SOURCE DATA:
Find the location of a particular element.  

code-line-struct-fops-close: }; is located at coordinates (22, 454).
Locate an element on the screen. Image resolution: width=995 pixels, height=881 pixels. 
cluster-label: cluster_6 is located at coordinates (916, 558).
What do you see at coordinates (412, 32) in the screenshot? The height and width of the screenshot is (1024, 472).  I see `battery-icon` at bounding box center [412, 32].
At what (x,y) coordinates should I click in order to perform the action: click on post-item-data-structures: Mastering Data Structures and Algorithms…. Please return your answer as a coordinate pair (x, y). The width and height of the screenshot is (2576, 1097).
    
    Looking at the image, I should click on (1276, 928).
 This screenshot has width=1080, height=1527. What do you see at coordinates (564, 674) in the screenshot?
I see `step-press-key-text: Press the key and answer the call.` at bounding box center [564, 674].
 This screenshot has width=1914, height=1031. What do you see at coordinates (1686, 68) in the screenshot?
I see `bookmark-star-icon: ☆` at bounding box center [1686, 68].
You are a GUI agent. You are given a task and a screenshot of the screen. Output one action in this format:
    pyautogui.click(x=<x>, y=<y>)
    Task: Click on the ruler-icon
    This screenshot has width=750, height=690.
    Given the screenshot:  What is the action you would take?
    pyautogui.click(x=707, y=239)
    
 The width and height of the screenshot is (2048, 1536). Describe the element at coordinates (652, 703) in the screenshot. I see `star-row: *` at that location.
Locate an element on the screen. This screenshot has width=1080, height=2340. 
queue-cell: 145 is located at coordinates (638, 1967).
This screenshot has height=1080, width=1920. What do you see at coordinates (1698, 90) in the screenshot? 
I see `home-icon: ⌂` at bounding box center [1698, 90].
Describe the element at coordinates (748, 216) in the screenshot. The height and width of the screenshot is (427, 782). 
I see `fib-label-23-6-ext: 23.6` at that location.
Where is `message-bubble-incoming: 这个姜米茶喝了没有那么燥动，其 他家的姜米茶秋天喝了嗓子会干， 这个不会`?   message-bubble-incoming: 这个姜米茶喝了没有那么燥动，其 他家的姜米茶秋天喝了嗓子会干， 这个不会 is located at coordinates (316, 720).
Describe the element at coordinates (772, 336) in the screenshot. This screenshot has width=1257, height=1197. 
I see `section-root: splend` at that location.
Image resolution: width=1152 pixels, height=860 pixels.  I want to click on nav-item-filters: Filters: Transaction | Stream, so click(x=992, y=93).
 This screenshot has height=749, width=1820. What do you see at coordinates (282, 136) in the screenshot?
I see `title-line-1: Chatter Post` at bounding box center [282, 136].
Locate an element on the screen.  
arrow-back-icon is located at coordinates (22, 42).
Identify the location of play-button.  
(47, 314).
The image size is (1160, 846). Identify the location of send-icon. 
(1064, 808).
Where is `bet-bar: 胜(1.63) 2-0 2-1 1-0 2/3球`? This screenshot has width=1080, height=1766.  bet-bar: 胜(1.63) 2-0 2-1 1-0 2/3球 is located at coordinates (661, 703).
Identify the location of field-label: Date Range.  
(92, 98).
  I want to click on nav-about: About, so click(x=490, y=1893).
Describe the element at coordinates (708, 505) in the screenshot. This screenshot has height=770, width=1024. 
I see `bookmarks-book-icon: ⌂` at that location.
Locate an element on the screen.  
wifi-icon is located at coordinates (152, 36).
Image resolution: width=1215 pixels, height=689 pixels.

WHAT YOU HAVE TO DO:
Write out every one of the records above word for word, keeping each line as it stands.

WRITTEN SOLUTION:
Find the location of a particular element.  

code-line-struct-fops-close: }; is located at coordinates (22, 454).
Locate an element on the screen. Image resolution: width=995 pixels, height=881 pixels. 
cluster-label: cluster_6 is located at coordinates (916, 558).
What do you see at coordinates (412, 32) in the screenshot? The height and width of the screenshot is (1024, 472).  I see `battery-icon` at bounding box center [412, 32].
At what (x,y) coordinates should I click in order to perform the action: click on post-item-data-structures: Mastering Data Structures and Algorithms…. Please return your answer as a coordinate pair (x, y). The width and height of the screenshot is (2576, 1097).
    
    Looking at the image, I should click on (1276, 928).
 This screenshot has width=1080, height=1527. What do you see at coordinates (564, 674) in the screenshot?
I see `step-press-key-text: Press the key and answer the call.` at bounding box center [564, 674].
 This screenshot has width=1914, height=1031. What do you see at coordinates (1686, 68) in the screenshot?
I see `bookmark-star-icon: ☆` at bounding box center [1686, 68].
You are a GUI agent. You are given a task and a screenshot of the screen. Output one action in this format:
    pyautogui.click(x=<x>, y=<y>)
    Task: Click on the ruler-icon
    This screenshot has width=750, height=690.
    Given the screenshot:  What is the action you would take?
    pyautogui.click(x=707, y=239)
    
 The width and height of the screenshot is (2048, 1536). Describe the element at coordinates (652, 703) in the screenshot. I see `star-row: *` at that location.
Locate an element on the screen. This screenshot has width=1080, height=2340. 
queue-cell: 145 is located at coordinates (638, 1967).
This screenshot has height=1080, width=1920. What do you see at coordinates (1698, 90) in the screenshot? 
I see `home-icon: ⌂` at bounding box center [1698, 90].
Describe the element at coordinates (748, 216) in the screenshot. The height and width of the screenshot is (427, 782). 
I see `fib-label-23-6-ext: 23.6` at that location.
Where is `message-bubble-incoming: 这个姜米茶喝了没有那么燥动，其 他家的姜米茶秋天喝了嗓子会干， 这个不会`?   message-bubble-incoming: 这个姜米茶喝了没有那么燥动，其 他家的姜米茶秋天喝了嗓子会干， 这个不会 is located at coordinates (316, 720).
Describe the element at coordinates (772, 336) in the screenshot. This screenshot has width=1257, height=1197. 
I see `section-root: splend` at that location.
Image resolution: width=1152 pixels, height=860 pixels.  I want to click on nav-item-filters: Filters: Transaction | Stream, so click(x=992, y=93).
 This screenshot has height=749, width=1820. What do you see at coordinates (282, 136) in the screenshot?
I see `title-line-1: Chatter Post` at bounding box center [282, 136].
Locate an element on the screen.  
arrow-back-icon is located at coordinates (22, 42).
Identify the location of play-button.  
(47, 314).
The image size is (1160, 846). Identify the location of send-icon. 
(1064, 808).
Where is `bet-bar: 胜(1.63) 2-0 2-1 1-0 2/3球`? This screenshot has width=1080, height=1766.  bet-bar: 胜(1.63) 2-0 2-1 1-0 2/3球 is located at coordinates (661, 703).
Identify the location of field-label: Date Range.  
(92, 98).
  I want to click on nav-about: About, so click(x=490, y=1893).
Describe the element at coordinates (708, 505) in the screenshot. This screenshot has height=770, width=1024. 
I see `bookmarks-book-icon: ⌂` at that location.
Locate an element on the screen.  
wifi-icon is located at coordinates (152, 36).
Image resolution: width=1215 pixels, height=689 pixels.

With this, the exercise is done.